TRL Jobs.
Project description
🏭 TRL Jobs
TRL Jobs is a simple wrapper around hfjobs that makes it easy to run TRL (Transformer Reinforcement Learning) workflows directly on 🤗 Hugging Face infrastructure.
Think of it as the quickest way to kick off Supervised Fine-Tuning (SFT) and more, without worrying about all the boilerplate setup.
📦 Installation
Get started with a single command:
pip install trl-jobs
⚡ Quick Start
Run your first supervised fine-tuning job in just one line:
trl-jobs sft --model_name Qwen/Qwen3-0.6B --dataset_name trl-lib/Capybara
The training is tracked with Trackio and the fine-tuned model is automatically pushed to the 🤗 Hub.
🛠 Available Commands
Right now, SFT (Supervised Fine-Tuning) is supported. More workflows will be added soon!
🔹 SFT (Supervised Fine-Tuning)
trl-jobs sft --model_name Qwen/Qwen3-0.6B --dataset_name trl-lib/Capybara
Required arguments
--model_name→ Model to fine-tune (e.g.Qwen/Qwen3-0.6B)--dataset_name→ Dataset to train on (e.g.trl-lib/Capybara)
Optional arguments
--peft→ Use PEFT (LoRA) (default:False)--flavor→ Hardware flavor (default:a100-large, only option for now)--timeout→ Max runtime (1hby default). Supportss,m,h,d-d, --detach→ Run in background and print job ID--namespace→ Namespace where the job will run (default: your user namespace)--token→ Hugging Face token (only needed if not logged in)
➡️ You can also pass any arguments supported by trl sft. E.g.

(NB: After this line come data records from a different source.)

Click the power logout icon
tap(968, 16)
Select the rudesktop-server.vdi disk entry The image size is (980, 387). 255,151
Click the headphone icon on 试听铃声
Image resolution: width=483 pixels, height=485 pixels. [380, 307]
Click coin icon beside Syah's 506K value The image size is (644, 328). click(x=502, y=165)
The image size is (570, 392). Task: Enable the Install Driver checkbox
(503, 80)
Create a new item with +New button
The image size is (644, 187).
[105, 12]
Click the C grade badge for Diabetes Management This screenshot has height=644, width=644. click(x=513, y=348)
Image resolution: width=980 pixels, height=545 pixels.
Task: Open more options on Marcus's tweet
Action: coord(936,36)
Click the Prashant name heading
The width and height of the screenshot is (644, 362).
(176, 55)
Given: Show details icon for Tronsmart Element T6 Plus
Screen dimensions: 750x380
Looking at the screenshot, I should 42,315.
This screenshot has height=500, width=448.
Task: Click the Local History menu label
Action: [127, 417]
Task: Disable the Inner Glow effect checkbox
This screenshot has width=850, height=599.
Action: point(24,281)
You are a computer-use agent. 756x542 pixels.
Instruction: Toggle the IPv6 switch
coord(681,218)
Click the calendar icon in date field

trl-jobs sft --model_name Qwen/Qwen3-0.6B --dataset_name trl-lib/Capybara --learning_rate 3e-5
For the full list, see the TRL CLI docs.
📊 Supported Configurations
Here are some ready-to-go setups you can use out of the box.
🦙 Meta LLaMA 3
| Model | Max context length | Tokens / batch | Example command |
|---|---|---|---|
| Meta-Llama-3-8B | 4096 | 262,144 | trl-jobs sft --model_name meta-llama/Meta-Llama-3-8B --dataset_name ... |
| Meta-Llama-3-8B-Instruct | 4096 | 262,144 | trl-jobs sft --model_name meta-llama/Meta-Llama-3-8B-Instruct --dataset_name ... |
🦙 Meta LLaMA 3 with PEFT
| Model | Max context length | Tokens / batch | Example command |
|---|---|---|---|
| Meta-Llama-3-8B | 24,576 | 196,608 | trl-jobs sft --model_name meta-llama/Meta-Llama-3-8B --peft --dataset_name ... |
| Meta-Llama-3-8B-Instruct | 24,576 | 196,608 | trl-jobs sft --model_name meta-llama/Meta-Llama-3-8B-Instruct --peft --dataset_name ... |
🐧 Qwen3
| Model | Max context length | Tokens / batch | Example command |
|---|---|---|---|
| Qwen3-0.6B-Base | 32,768 | 65,536 | trl-jobs sft --model_name Qwen/Qwen3-0.6B-Base --dataset_name ... |
| Qwen3-0.6B | 32,768 | 65,536 | trl-jobs sft --model_name Qwen/Qwen3-0.6B --dataset_name ... |
| Qwen3-1.7B-Base | 24,576 | 98,304 | trl-jobs sft --model_name Qwen/Qwen3-1.7B-Base --dataset_name ... |
| Qwen3-1.7B | 24,576 | 98,304 | trl-jobs sft --model_name Qwen/Qwen3-1.7B --dataset_name ... |
| Qwen3-4B-Base | 20,480 | 163,840 | trl-jobs sft --model_name Qwen/Qwen3-4B-Base --dataset_name ... |
| Qwen3-4B | 20,480 | 163,840 | trl-jobs sft --model_name Qwen/Qwen3-4B --dataset_name ... |
| Qwen3-8B-Base | 4,096 | 262,144 | trl-jobs sft --model_name Qwen/Qwen3-8B-Base --dataset_name ... |
| Qwen3-8B | 4,096 | 262,144 | trl-jobs sft --model_name Qwen/Qwen3-8B --dataset_name ... |
🐧 Qwen3 with PEFT
| Model | Max context length | Tokens / batch | Example command |
|---|---|---|---|
| Qwen3-8B-Base | 24,576 | 196,608 | trl-jobs sft --model_name Qwen/Qwen3-8B-Base --peft --dataset_name ... |
| Qwen3-8B | 24,576 | 196,608 | trl-jobs sft --model_name Qwen/Qwen3-8B --peft --dataset_name ... |
| Qwen3-14B-Base | 20,480 | 163,840 | trl-jobs sft --model_name Qwen/Qwen3-14B-Base --peft --dataset_name ... |
| Qwen3-14B | 20,480 | 163,840 | trl-jobs sft --model_name Qwen/Qwen3-14B --peft --dataset_name ... |
| Qwen3-32B | 4,096 | 131,072 | trl-jobs sft --model_name Qwen/Qwen3-32B --peft --dataset_name ... |
🤖 OpenAI GPT-OSS (with PEFT)
🚧 Coming soon!
💡 Want support for another model?
Open an issue or submit a PR—we’d love to hear from you!
🔑 Authentication
You’ll need a Hugging Face token to run jobs. You can provide it in any of these ways:
- Login with
huggingface-cli login - Set the environment variable
HF_TOKEN - Pass it directly with
--token
📜 License
This project is under the MIT License. See the LICENSE file for details.
🤝 Contributing
We welcome contributions! Please open an issue or a PR on GitHub.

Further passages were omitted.